Exercise instructions
Write out each line of the entries below that holds the word "will".

Saved data entries
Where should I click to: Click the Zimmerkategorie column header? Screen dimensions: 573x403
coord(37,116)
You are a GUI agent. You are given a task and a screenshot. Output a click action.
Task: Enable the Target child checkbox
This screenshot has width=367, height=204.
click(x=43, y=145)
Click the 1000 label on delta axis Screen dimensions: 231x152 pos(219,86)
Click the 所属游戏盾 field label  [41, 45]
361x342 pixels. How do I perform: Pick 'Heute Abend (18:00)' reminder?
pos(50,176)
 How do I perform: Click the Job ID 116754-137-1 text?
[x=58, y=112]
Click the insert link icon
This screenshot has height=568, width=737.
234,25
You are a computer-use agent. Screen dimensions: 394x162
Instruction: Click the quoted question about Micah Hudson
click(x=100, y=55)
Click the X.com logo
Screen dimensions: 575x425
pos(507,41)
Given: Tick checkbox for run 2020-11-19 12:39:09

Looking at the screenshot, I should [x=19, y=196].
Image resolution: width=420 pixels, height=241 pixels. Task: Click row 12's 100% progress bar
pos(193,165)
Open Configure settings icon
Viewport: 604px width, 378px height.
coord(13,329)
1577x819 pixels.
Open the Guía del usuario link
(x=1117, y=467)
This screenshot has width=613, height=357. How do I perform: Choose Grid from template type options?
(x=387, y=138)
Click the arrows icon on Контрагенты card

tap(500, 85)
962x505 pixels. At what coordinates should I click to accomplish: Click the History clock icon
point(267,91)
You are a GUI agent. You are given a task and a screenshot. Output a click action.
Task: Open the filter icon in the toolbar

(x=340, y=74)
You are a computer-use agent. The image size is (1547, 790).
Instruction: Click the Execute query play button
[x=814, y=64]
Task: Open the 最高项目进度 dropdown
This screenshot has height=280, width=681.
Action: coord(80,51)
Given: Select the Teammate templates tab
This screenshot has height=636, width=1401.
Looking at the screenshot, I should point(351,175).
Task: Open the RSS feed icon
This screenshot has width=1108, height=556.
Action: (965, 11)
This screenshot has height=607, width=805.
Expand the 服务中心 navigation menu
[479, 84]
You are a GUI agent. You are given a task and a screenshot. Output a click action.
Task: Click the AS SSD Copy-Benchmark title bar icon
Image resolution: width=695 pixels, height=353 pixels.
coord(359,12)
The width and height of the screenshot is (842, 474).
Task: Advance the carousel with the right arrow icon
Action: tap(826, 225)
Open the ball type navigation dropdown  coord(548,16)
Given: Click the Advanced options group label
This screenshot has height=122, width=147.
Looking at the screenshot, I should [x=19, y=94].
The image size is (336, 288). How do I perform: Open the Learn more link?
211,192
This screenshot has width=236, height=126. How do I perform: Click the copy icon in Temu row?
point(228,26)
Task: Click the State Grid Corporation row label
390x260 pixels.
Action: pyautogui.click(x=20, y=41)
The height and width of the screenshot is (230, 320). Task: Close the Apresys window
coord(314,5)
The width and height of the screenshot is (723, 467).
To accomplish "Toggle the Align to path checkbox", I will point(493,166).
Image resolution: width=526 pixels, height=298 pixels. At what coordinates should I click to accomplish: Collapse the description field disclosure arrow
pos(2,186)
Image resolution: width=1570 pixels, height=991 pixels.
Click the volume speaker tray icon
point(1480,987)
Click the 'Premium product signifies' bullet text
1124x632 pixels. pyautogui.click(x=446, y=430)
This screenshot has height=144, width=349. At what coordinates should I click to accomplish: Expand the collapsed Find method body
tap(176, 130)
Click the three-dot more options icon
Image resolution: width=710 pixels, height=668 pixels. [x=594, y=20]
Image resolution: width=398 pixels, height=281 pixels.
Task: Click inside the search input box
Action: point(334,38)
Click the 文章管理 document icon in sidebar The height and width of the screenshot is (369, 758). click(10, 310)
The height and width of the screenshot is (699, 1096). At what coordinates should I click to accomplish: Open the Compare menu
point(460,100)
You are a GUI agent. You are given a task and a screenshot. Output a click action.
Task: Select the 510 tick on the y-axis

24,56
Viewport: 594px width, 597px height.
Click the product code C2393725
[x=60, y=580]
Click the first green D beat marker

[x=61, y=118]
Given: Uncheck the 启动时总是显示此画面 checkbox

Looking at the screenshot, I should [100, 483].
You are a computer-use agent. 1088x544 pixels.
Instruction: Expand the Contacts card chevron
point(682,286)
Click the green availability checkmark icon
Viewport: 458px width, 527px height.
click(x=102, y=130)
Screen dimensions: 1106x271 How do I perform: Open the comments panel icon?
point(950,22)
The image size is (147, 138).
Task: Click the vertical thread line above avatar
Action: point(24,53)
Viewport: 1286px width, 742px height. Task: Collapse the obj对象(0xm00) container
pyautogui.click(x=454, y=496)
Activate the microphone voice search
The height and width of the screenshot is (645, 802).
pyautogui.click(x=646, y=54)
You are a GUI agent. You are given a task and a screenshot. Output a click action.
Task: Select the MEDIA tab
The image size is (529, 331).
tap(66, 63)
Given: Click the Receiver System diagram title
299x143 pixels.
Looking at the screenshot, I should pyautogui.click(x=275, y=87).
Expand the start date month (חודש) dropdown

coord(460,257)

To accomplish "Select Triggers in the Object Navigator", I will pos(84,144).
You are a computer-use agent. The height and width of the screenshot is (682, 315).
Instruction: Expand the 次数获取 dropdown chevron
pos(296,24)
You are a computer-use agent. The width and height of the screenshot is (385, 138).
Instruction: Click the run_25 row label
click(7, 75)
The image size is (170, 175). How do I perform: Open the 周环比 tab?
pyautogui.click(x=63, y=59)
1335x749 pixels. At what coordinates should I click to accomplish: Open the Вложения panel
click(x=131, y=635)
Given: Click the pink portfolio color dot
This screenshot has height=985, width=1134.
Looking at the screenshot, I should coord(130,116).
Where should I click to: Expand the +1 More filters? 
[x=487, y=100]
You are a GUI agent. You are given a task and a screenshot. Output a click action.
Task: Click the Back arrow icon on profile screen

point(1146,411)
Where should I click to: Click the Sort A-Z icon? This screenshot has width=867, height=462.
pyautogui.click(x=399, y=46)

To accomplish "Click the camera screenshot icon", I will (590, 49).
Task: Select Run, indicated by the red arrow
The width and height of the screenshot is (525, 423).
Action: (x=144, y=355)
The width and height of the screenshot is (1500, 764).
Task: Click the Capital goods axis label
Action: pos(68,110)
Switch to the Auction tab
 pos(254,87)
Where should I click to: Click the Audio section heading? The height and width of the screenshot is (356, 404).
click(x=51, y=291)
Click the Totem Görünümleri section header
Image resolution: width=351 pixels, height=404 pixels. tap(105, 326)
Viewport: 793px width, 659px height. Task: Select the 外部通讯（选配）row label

Problem solution
To accomplish "Toggle the Align to path checkbox", I will point(493,166).
To accomplish "Select Triggers in the Object Navigator", I will pos(84,144).
To accomplish "Click the camera screenshot icon", I will (590, 49).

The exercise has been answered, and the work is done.